The Outer House of the Court of Session has issued its opinion in the case of Alan Cairns v Dundee City Council
Background and facts
On Saturday 1 December 2012, Mr Cairns walked across an icy car park in Broughty Ferry, which was operated by Dundee City Council. He lost his footing on black ice, falling and sustaining a serious injury which kept him from work for several months. Mr Cairns sued Dundee City Council. When the case came to court damages were agreed at £125,000.
Mr Cairns argued that the council had a duty to take account of the weather conditions and to grit the carpark before the accident took place. He relied on Section 2 of the Occupiers’ Liability (Scotland) Act 1960.
Lord Woolman issued a short and to the point decision. He found that in applying the legislation to the facts, there were two questions for the court; was it reasonable for the council not to have a system for ice detection and treatment on Saturdays and; would such a system have prevented the injury sustained by Mr Cairns?
The pursuer’s case failed on two counts. Fiistly, the pursuer could not prove when the ice had formed and as a result he could not say what system would have prevented the accident. Secondly, the pursuer’s suggested system would have required round the clock coverage of all 28 of the council’s carparks each Saturday.
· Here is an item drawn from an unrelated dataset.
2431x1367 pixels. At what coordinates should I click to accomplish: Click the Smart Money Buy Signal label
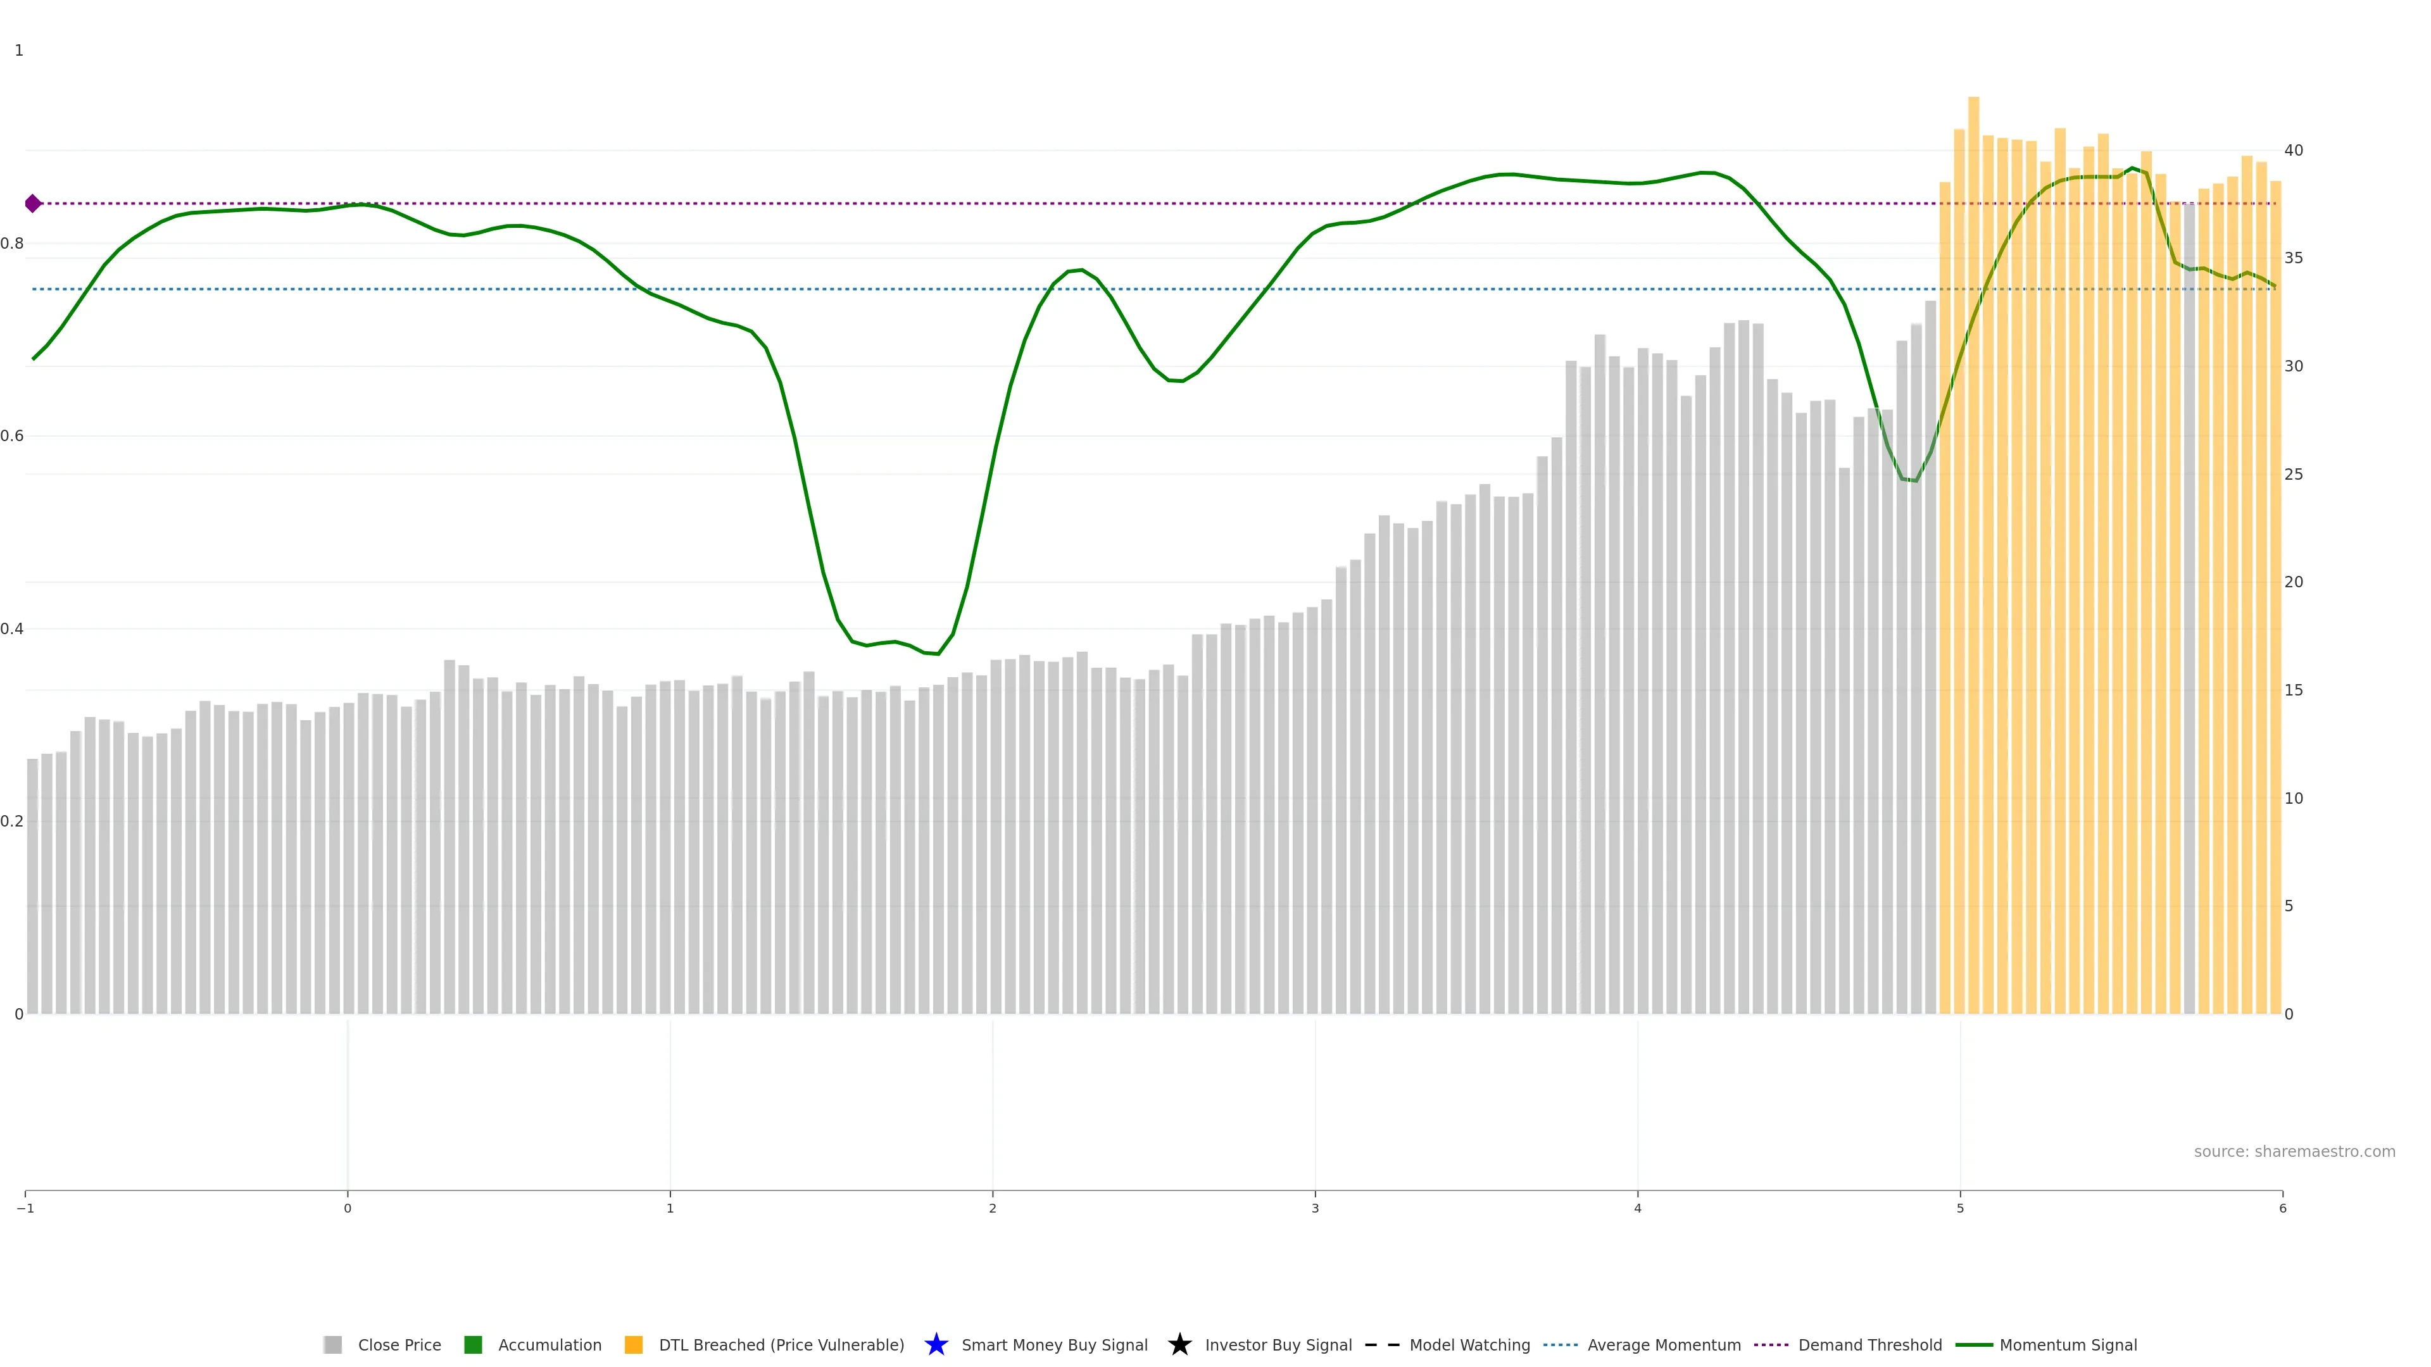coord(1054,1344)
Such a system failed to acknowledge the finite resources available to local authorities.
Significantly, Lord Woolman did not specifically find that such a system would have been unreasonable. Instead he was essentially unwilling to question the local authority’s prioritisation and allocation of resources
Summary – practical implications
This is an encouraging decision for local authorities. It is confirmation that the court will be slow to criticise them for the way in which they deploy their limited resources. When faced with public liability claims it is important to remember that local authorities are not under a duty to take all available steps to avoid accident or injury.